● The input
= = = = =

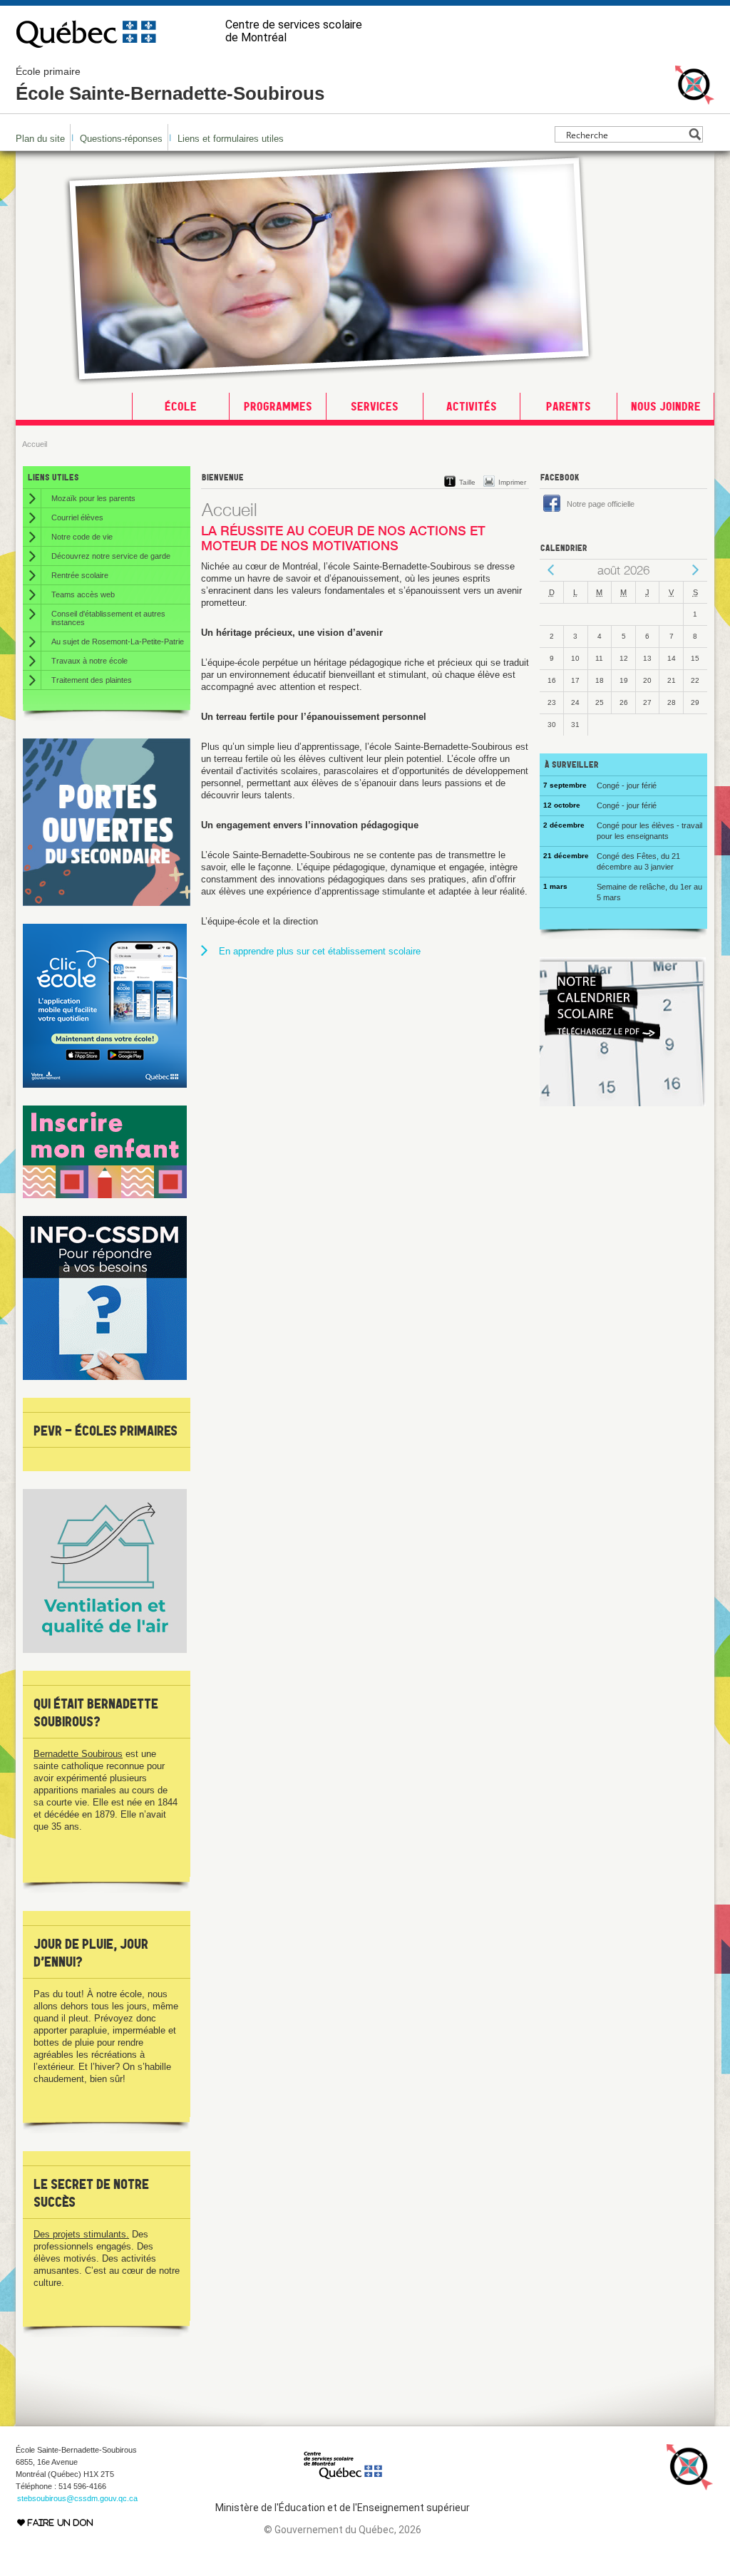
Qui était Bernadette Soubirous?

= = = = =

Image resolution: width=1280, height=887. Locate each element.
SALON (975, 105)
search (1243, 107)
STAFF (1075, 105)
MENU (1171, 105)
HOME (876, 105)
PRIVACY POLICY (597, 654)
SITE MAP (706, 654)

= = = = =

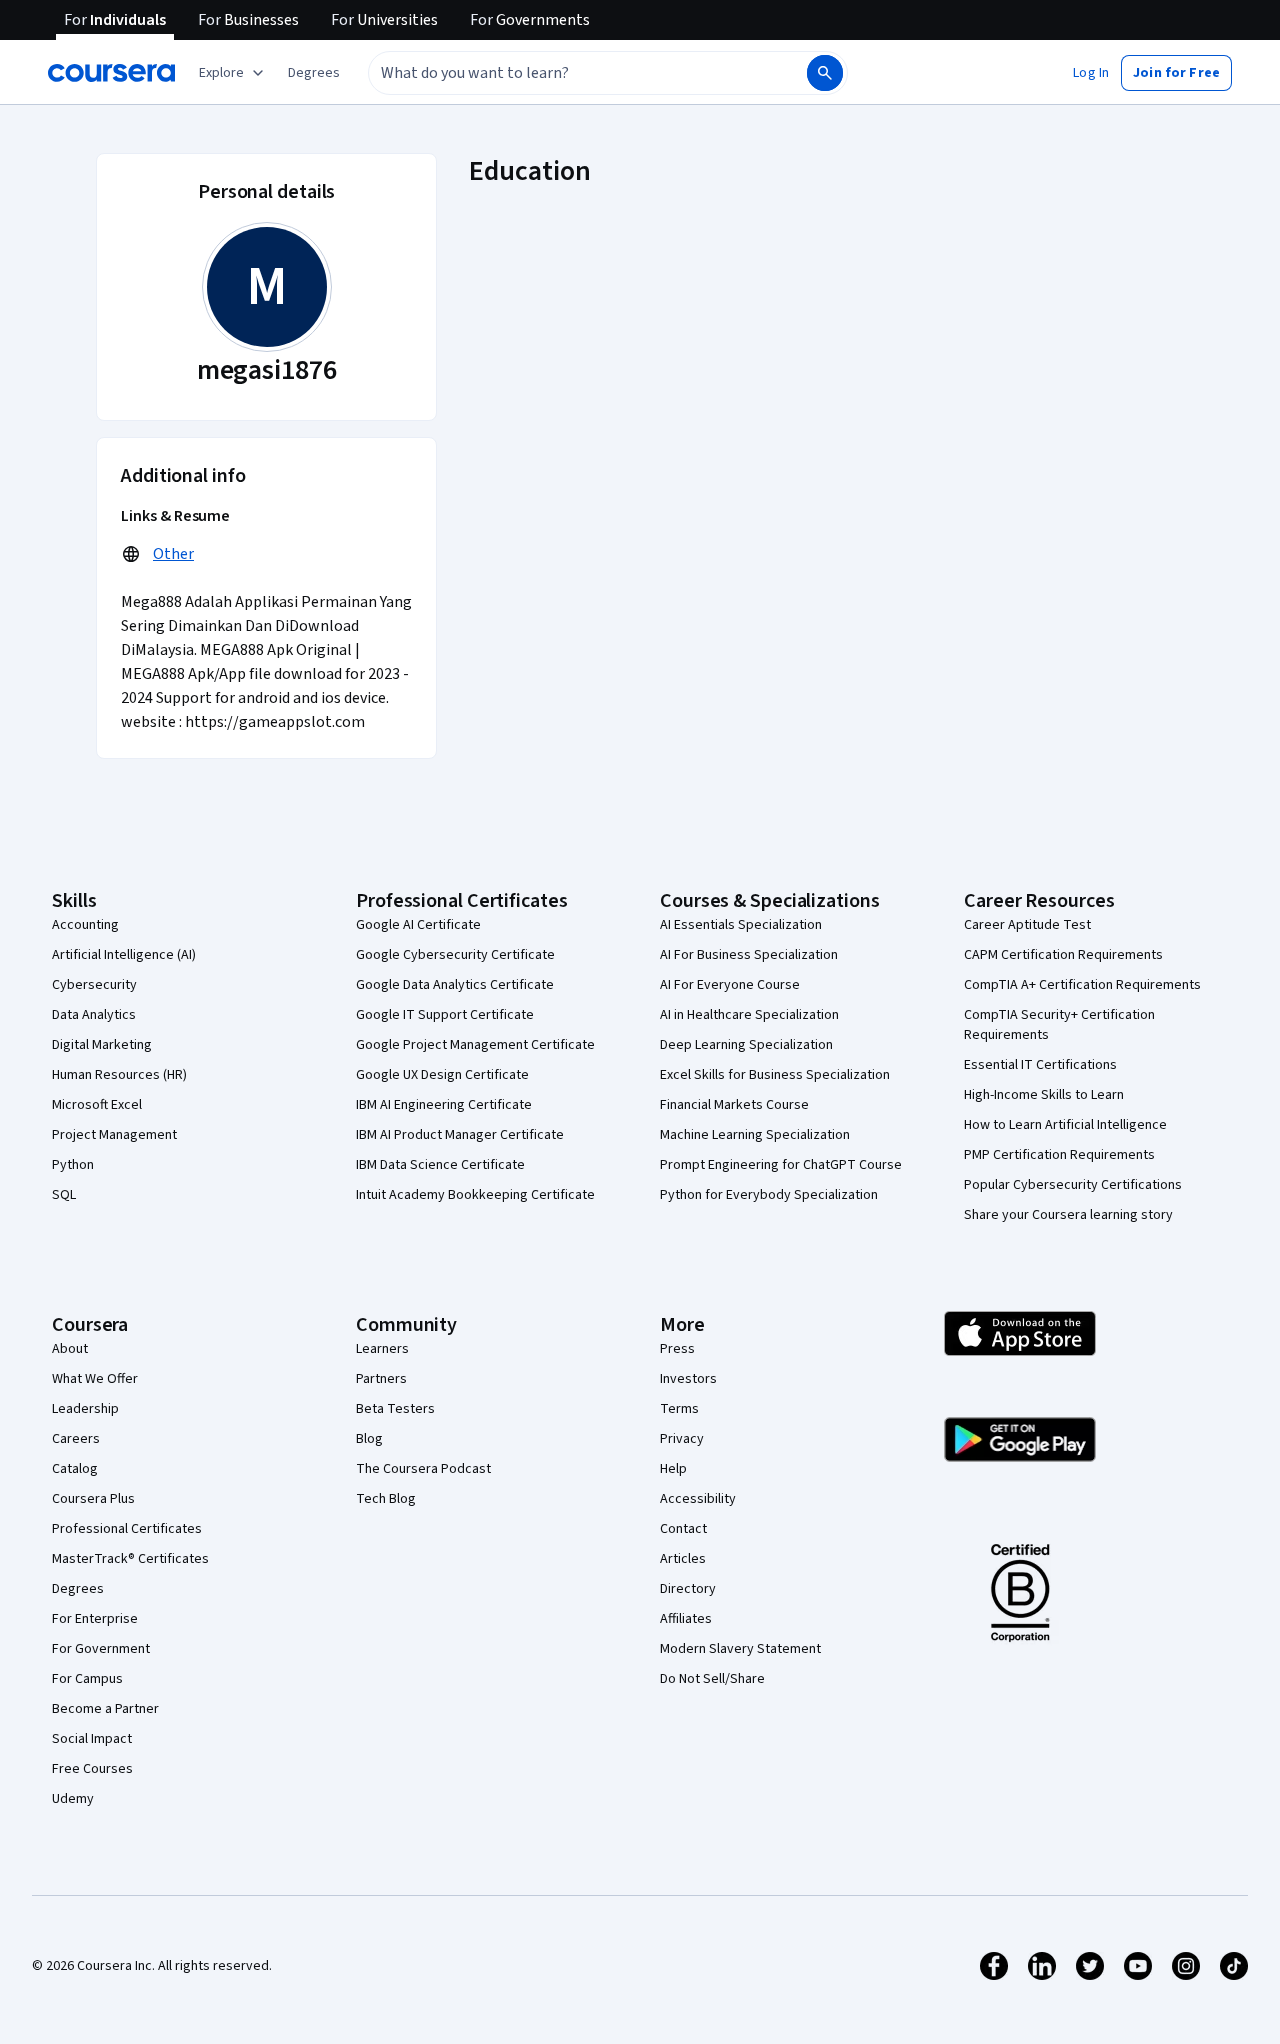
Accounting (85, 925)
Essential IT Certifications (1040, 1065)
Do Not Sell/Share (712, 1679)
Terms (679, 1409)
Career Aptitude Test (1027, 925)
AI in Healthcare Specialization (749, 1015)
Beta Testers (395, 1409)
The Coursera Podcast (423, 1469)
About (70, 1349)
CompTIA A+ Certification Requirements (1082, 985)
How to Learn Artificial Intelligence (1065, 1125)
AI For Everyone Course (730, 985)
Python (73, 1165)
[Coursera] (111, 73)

= = = = =

● What needs to be done
Scan the listing above for the line that has "SALON (975, 105)", then copy exactly from that line through the line that has "SITE MAP (706, 654)".

● Task response
SALON (975, 105)
search (1243, 107)
STAFF (1075, 105)
MENU (1171, 105)
HOME (876, 105)
PRIVACY POLICY (597, 654)
SITE MAP (706, 654)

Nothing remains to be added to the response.